Reading Online Novel

The Eastern Front(23)







Part Two



July 1635



The round ocean and the living air





Chapter 8


Magdeburg

Had Gretchen seen the expression on Rebecca's face a month earlier, when Rebecca first inspected her new home in the capital, she would have recognized it. She was wearing much the same expression, after having completed an inspection of her own new home in the city.

Not quite, though. Gretchen had the same uncertain, dubious, apprehensive, wary, and skittish attitude. But, unlike Rebecca, she was making no attempt to avoid covetousness. The last few weeks of having to take care of a small horde of children again—she'd forgotten what it was like, during her long absence in France and Holland—made the prospect of settling them into a large apartment building very attractive.

In her days as a camp follower in a mercenary army, she wouldn't have thought of such things. Lack of privacy had been the least of her worries. But she was not immune to the common tendency of people to have their expectations and aspirations expand along with their blessings. The more you had, it sometimes seemed, the more you wanted. If you weren't careful, that could lead into a bottomless pit.

"And down you'll plunge," she muttered.

* * *

Jeff had lagged behind his wife, more interested than she was in the interior design of the building. He came into the vestibule just in time to hear her last remark.

"What was that, hon?" he asked.

Gretchen shook her head. "I was just contemplating the dangers of excessive greed."

Jeff looked around, smiling nostalgically. The structure had been designed by a down-time architect. Where an up-time apartment building was essentially a collection of individual homes all squished together, this "apartment building" reminded Jeff of a hotel more than anything else. Not a newfangled motel, either, but the sort of oldstyle hotels you often found in the downtown areas of small cities.

He'd had a great-aunt in Winchester who'd owned such a hotel. He'd spent a week there, once, when he was eight years old. His great-aunt's hotel had only a few transient customers. Most of the inhabitants of its many rooms had been elderly residents of the town, usually but not always male. There was a common kitchen, and his great-aunt always provided three meals a day in the hotel's dining room.

That was what this apartment building in Magdeburg reminded him of—except this building even came with a resident cook. Two of them, in fact. A middle-aged man and his wife; both, of course, members of the city's Committee of Correspondence.

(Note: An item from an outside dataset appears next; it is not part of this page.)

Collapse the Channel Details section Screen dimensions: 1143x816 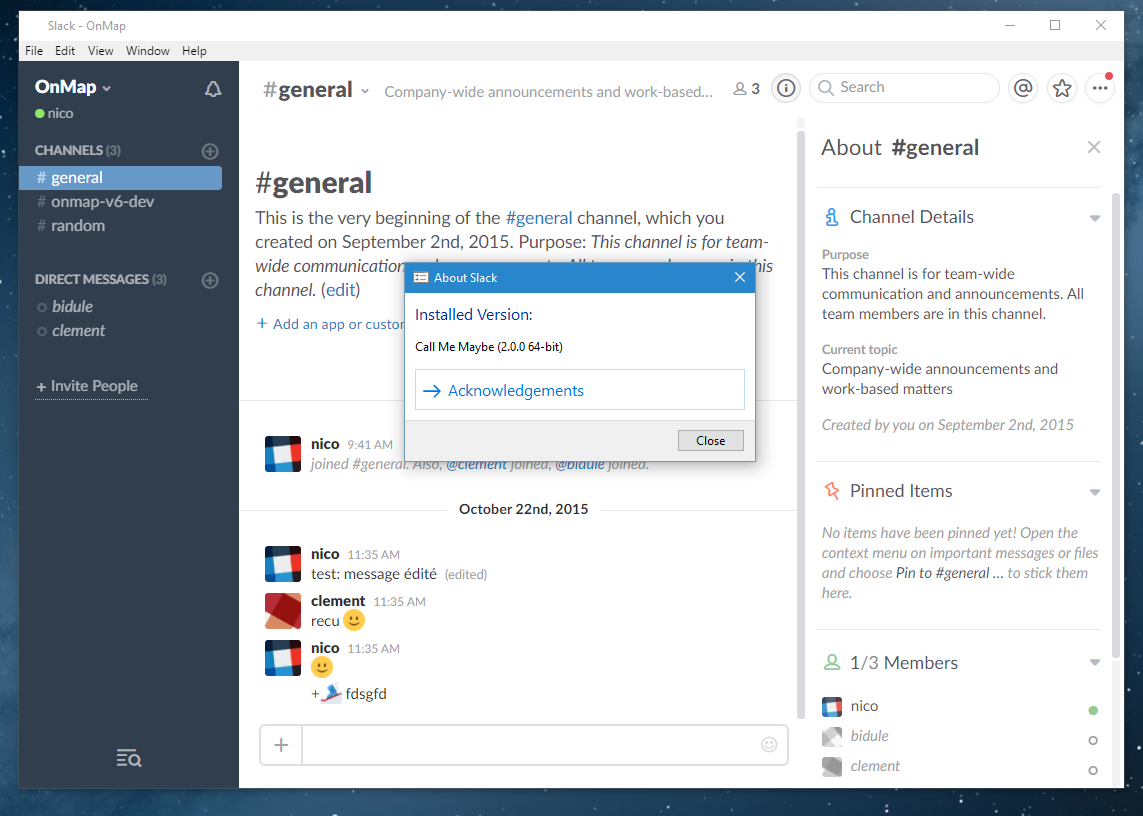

"So much for those piker Joneses!" He said that with a melodramatic sneer, twirling a mustachio in the bargain. The seventeenth century had its drawbacks, but it also had its advantages. One of the greatest of those, in Jeff's opinion, was the ubiquitous facial hair sported by men. Jeff ran toward fat, and had been sensitive about it since childhood. He still was, even though he'd replaced of lot of fat with muscle since the Ring of Fire, and even though Gretchen insisted she didn't care. Nothing, in Jeff's opinion, improved a plump lip and jowls like a beard and mustache.

"Who are the Jones?" asked Gretchen.

"They're the next door neighbors that people are always trying to surpass in wealth and ostentatious displays."

"Ah." She nodded wisely. "Bait, dangled by the devil."

This was one of the seventeenth century's drawbacks, on the other hand—the tendency of its inhabitants to inflate all manner of human frailties. There was no peccadillo that someone wouldn't call a sin; no venal sin that couldn't be made into a mortal one; and no mortal sin where a dozen could be described in detail. Even a person as normally levelheaded as Gretchen was prone to the habit.

"Fortunately, we are not guilty," she continued. "I have decided that Gunther is right. We can use this otherwise-far-too-large building for good purposes. The basement, for instance, is perfect for an armory."

And another drawback. This one, the tendency of down-timers to look at everything bloody-mindedly. As his friend Eddie Cantrell had once put it: "These guys make the Hatfields and McCoys look like Phil Donahue and Oprah."

Of course, given the nature of the seventeenth century, it was hard to blame them. The Hatfields and McCoys would have been right at home here.



Veronica and Annalise came into the vestibule. "It will suit you, I think," said Gretchen's grandmother.

Jeff figured the "I think" part of the sentence was what the British philosopher Bertrand Russell had called a meaningless noise in a collection of essays he'd read once. Gretchen was devoted to her grandmother. Jeff would allow that the old biddy was tough as nails, and some of the time he even liked her. But he often found her view of the universe annoying. Veronica, so far as Jeff could tell, recognized no distinction between an hypothesis, a theorem, and a fact—not, at least, if she was the one expounding the certainty.